◆ Brief ◆
Take the records below and retype them line by line, from the first line through the one containing "Click the info icon beside Need Help"; stop there.

◆ Supplied material ◆

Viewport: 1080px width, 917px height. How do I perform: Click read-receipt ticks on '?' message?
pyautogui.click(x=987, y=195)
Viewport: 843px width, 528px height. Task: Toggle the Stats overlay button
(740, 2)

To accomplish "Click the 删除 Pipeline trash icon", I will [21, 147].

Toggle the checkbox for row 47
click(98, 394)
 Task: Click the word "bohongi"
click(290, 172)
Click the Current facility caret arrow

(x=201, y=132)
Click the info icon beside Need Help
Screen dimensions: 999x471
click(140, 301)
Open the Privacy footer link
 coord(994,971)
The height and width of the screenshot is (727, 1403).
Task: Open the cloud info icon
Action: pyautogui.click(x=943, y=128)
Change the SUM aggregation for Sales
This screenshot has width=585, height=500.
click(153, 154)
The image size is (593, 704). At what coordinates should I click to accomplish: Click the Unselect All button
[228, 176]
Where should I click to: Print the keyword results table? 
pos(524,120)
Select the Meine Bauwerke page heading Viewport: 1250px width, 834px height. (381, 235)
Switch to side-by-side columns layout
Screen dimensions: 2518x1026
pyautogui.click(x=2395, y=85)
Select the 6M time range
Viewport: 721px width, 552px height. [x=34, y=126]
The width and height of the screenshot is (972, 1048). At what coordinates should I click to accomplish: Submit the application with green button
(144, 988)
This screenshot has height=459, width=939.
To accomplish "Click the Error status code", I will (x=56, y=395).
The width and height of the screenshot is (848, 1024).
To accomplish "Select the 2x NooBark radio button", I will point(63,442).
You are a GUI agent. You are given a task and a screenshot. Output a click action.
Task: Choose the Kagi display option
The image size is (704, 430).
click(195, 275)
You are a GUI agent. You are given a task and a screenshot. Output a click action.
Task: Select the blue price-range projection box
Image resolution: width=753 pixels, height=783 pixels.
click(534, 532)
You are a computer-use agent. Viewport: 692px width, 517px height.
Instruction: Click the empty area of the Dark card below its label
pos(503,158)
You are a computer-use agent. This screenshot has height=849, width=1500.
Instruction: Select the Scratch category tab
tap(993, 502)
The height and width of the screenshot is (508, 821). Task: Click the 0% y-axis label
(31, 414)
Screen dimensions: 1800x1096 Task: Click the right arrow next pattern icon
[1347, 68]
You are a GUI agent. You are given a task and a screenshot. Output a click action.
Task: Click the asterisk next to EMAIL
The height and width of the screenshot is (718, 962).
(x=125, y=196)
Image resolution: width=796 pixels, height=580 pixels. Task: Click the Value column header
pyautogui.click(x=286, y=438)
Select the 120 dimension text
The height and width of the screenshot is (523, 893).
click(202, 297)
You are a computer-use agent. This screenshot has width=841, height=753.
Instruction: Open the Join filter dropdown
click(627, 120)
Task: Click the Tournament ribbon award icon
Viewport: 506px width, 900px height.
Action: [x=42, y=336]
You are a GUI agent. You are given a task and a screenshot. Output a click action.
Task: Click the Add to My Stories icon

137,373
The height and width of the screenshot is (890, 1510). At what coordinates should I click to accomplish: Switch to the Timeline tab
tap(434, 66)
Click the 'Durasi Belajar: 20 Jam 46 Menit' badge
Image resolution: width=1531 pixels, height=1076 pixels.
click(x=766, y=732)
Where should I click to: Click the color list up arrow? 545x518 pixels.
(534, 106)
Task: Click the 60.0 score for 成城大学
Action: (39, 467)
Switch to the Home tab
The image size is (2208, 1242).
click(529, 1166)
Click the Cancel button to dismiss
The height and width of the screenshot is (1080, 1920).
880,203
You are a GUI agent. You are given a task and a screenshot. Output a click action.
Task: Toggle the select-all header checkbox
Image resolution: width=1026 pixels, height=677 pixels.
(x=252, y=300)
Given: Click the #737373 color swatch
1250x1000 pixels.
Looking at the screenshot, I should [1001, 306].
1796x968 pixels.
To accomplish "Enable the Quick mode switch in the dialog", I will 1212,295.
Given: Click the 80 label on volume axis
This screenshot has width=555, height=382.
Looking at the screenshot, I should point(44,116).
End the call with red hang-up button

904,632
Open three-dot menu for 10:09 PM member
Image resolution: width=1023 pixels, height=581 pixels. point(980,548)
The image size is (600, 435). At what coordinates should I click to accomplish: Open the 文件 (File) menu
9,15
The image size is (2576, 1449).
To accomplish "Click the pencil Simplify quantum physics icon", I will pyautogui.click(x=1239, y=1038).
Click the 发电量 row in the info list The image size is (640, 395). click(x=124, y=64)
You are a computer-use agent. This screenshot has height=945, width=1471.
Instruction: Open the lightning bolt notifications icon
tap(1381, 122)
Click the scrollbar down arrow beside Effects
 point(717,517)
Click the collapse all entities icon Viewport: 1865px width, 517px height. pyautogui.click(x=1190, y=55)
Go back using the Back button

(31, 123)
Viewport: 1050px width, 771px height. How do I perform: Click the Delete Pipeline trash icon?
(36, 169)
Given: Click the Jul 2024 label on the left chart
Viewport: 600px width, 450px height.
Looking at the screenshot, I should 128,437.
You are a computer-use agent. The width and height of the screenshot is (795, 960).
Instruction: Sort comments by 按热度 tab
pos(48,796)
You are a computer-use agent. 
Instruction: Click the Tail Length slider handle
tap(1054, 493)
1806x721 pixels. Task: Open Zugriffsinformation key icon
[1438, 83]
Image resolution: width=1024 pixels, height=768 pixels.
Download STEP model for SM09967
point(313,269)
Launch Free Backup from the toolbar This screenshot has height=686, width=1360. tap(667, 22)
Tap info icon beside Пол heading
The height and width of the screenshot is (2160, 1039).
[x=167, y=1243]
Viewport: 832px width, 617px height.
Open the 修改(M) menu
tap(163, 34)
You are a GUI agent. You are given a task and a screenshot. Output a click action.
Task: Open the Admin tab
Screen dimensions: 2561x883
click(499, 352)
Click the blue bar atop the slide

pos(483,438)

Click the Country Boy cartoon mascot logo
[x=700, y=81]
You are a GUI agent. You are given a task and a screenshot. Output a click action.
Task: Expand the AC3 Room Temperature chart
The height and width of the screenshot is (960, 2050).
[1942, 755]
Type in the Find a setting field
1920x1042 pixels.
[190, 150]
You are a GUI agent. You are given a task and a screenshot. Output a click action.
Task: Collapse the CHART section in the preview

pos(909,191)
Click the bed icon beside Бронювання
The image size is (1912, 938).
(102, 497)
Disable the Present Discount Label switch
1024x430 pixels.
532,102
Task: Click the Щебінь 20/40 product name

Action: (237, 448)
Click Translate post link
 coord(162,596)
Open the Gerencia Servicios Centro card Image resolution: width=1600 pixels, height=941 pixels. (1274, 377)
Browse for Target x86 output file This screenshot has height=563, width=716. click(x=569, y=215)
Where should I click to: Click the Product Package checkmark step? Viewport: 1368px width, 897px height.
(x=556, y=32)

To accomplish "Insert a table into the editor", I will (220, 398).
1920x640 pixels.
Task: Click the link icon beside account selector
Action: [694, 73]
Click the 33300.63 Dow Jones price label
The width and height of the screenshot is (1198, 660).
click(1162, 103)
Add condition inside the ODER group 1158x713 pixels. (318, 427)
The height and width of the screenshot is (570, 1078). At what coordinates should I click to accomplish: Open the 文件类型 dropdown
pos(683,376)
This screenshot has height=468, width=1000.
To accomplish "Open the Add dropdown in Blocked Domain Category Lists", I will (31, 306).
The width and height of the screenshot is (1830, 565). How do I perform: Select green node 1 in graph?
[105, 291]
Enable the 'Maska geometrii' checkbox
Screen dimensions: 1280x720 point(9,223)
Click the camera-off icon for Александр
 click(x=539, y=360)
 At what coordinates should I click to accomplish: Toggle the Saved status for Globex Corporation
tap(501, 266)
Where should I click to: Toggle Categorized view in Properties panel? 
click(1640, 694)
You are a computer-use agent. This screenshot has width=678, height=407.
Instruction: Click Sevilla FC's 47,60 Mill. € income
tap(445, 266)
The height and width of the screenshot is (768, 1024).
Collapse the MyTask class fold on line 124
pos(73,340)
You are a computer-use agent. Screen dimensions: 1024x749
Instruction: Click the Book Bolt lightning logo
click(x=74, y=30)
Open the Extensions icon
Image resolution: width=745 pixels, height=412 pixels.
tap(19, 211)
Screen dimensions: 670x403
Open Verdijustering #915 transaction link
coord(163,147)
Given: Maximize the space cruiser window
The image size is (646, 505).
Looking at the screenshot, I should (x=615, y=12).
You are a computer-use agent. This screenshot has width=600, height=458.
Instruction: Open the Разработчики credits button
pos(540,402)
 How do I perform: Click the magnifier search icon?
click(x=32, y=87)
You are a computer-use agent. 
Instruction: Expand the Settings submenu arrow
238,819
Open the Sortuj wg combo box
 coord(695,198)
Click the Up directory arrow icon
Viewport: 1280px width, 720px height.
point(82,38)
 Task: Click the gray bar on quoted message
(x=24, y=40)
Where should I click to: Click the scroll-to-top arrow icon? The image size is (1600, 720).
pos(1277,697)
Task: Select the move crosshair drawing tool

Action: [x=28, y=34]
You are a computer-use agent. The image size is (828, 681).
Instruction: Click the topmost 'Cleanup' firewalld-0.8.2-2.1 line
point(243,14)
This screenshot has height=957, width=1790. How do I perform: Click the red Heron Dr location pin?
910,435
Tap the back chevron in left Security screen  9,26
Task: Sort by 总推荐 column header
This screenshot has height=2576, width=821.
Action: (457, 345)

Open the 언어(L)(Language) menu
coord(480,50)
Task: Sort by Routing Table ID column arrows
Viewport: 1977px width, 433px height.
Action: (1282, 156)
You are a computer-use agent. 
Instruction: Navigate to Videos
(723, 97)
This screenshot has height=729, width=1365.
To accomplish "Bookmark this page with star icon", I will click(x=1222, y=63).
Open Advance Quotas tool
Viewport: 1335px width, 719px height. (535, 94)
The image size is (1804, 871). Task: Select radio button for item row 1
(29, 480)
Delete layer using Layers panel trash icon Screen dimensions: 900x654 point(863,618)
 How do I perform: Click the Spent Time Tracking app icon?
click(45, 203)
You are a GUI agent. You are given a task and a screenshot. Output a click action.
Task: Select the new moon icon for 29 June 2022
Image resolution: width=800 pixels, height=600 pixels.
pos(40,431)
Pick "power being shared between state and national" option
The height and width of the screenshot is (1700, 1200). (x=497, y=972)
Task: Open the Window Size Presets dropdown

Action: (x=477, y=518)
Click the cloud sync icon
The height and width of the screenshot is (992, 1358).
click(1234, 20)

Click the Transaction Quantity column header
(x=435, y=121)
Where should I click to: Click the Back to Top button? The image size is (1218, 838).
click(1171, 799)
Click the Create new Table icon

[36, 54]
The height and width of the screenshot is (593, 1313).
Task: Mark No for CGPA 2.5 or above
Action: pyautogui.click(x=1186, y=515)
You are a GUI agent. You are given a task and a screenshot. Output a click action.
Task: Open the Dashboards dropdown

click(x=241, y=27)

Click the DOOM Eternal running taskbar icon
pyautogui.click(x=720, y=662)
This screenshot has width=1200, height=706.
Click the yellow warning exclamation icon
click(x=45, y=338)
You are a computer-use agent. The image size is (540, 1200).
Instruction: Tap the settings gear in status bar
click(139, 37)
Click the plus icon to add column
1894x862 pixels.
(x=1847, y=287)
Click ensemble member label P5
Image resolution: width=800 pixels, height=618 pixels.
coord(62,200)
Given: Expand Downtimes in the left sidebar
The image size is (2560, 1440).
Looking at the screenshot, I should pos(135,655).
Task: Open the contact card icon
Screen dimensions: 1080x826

◆ Result below ◆
Viewport: 1080px width, 917px height. How do I perform: Click read-receipt ticks on '?' message?
pyautogui.click(x=987, y=195)
Viewport: 843px width, 528px height. Task: Toggle the Stats overlay button
(740, 2)

To accomplish "Click the 删除 Pipeline trash icon", I will [21, 147].

Toggle the checkbox for row 47
click(98, 394)
 Task: Click the word "bohongi"
click(290, 172)
Click the Current facility caret arrow

(x=201, y=132)
Click the info icon beside Need Help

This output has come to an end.